Problem details
From the entries, copy every line that carries the string "agent".

[Stored data]

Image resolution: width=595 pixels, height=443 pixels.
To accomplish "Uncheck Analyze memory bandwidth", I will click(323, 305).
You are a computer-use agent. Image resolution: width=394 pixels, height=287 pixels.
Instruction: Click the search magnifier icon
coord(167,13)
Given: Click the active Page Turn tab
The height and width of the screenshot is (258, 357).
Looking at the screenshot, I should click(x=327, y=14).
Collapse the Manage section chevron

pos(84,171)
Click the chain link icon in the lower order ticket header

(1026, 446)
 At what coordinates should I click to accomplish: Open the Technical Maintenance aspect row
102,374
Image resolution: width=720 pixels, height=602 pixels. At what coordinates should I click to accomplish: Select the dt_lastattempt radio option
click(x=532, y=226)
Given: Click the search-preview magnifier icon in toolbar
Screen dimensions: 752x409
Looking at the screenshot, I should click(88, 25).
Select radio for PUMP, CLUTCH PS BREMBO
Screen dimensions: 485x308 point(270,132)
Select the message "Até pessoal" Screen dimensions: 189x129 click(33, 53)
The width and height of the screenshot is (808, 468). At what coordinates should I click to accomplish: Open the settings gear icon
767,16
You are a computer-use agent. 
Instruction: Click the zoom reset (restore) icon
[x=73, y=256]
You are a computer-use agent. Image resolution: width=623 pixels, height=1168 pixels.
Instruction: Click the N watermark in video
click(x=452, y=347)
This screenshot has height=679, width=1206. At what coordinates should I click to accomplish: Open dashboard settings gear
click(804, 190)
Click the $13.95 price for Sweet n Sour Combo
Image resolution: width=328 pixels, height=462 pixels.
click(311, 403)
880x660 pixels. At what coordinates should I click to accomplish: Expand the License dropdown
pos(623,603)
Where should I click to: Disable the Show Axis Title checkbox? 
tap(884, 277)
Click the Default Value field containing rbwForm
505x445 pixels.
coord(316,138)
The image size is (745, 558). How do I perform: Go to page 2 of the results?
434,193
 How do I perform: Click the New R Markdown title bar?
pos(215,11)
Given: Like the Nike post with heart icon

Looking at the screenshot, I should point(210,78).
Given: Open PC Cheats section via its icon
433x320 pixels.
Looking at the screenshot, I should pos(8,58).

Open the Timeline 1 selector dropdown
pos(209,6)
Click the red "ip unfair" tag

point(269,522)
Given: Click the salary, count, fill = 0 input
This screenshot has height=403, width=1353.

Written solution
You are a computer-use agent. Image resolution: width=394 pixels, height=287 pixels.
You are a computer-use agent. 
You are a computer-use agent. Image resolution: width=623 pixels, height=1168 pixels.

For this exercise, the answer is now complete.